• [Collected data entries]
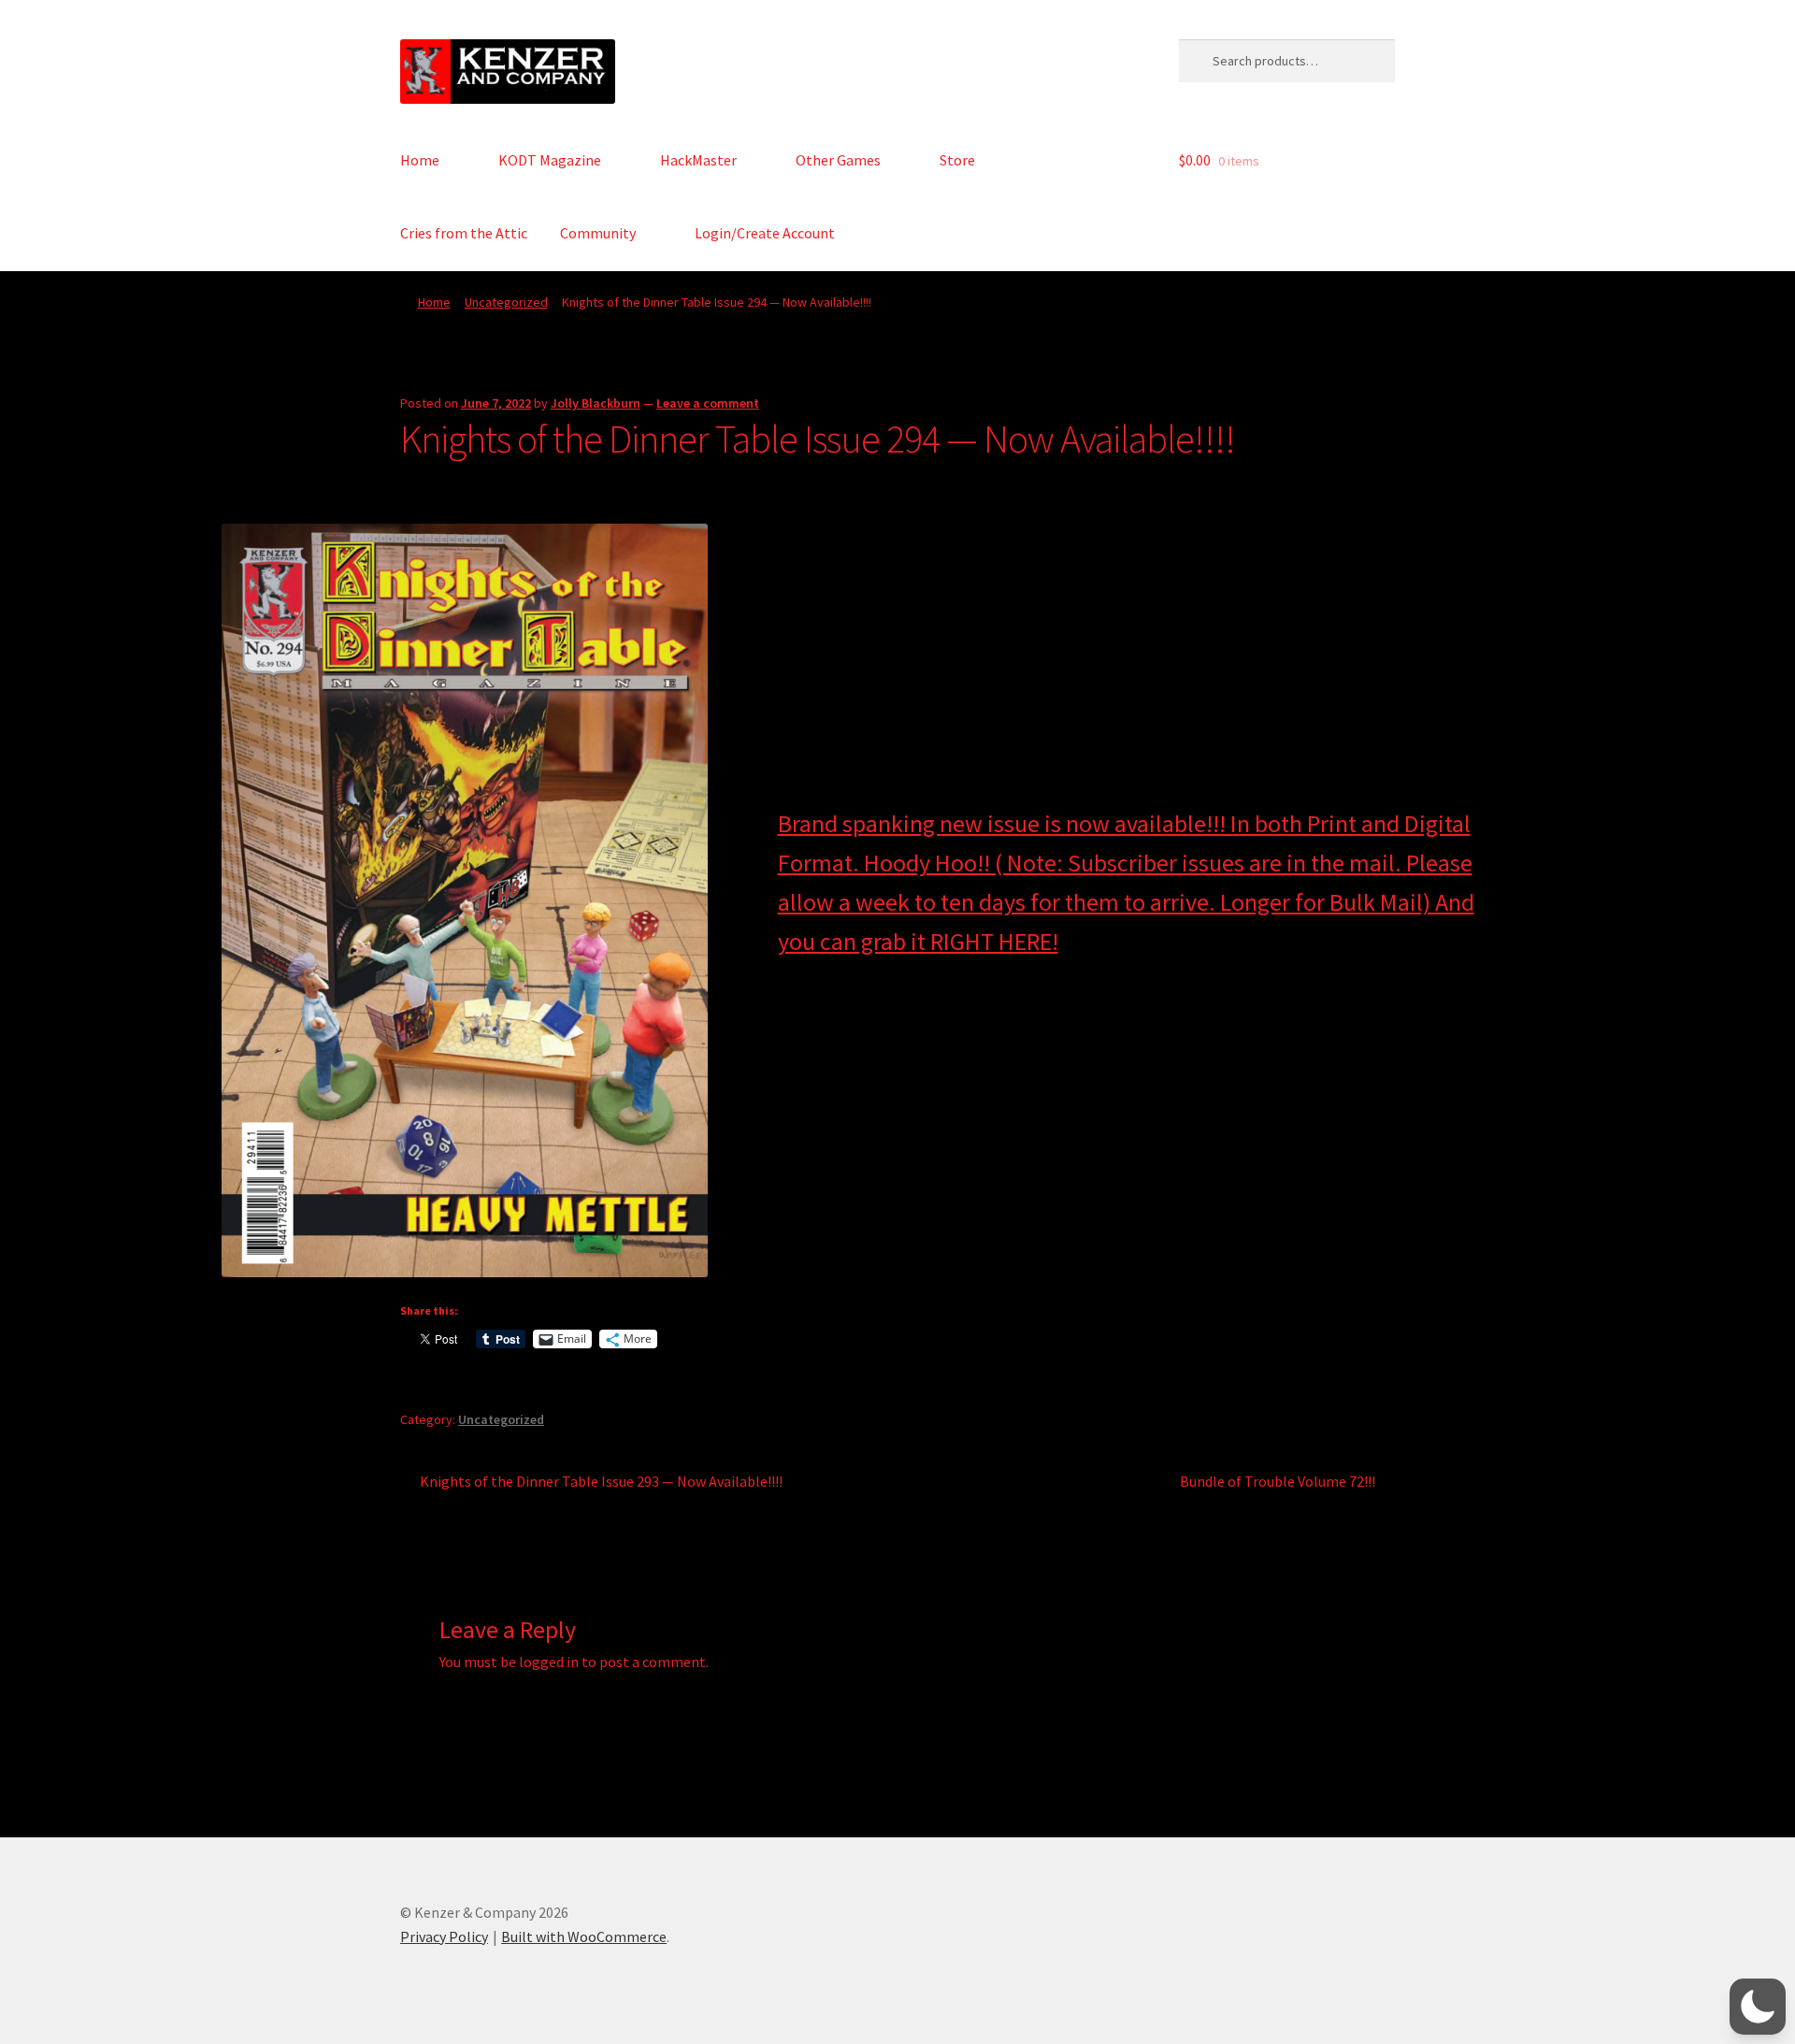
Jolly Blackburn (595, 403)
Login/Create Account (765, 232)
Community (598, 232)
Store (957, 160)
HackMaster (698, 160)
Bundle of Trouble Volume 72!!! (1277, 1482)
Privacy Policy (444, 1936)
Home (419, 160)
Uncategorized (506, 302)
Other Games (838, 160)
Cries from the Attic (463, 232)
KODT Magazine (549, 160)
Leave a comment (707, 403)
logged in (549, 1661)
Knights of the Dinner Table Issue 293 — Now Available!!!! (601, 1482)
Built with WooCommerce (584, 1936)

• [ASSIGNMENT]
Reproduce the records above exactly, leaving out every picture they contain.

• [OUTPUT OF THE TASK]
Jolly Blackburn (595, 403)
Login/Create Account (765, 232)
Community (598, 232)
Store (957, 160)
HackMaster (698, 160)
Bundle of Trouble Volume 72!!! (1277, 1482)
Privacy Policy (444, 1936)
Home (419, 160)
Uncategorized (506, 302)
Other Games (838, 160)
Cries from the Attic (463, 232)
KODT Magazine (549, 160)
Leave a comment (707, 403)
logged in (549, 1661)
Knights of the Dinner Table Issue 293 — Now Available!!!! (601, 1482)
Built with WooCommerce (584, 1936)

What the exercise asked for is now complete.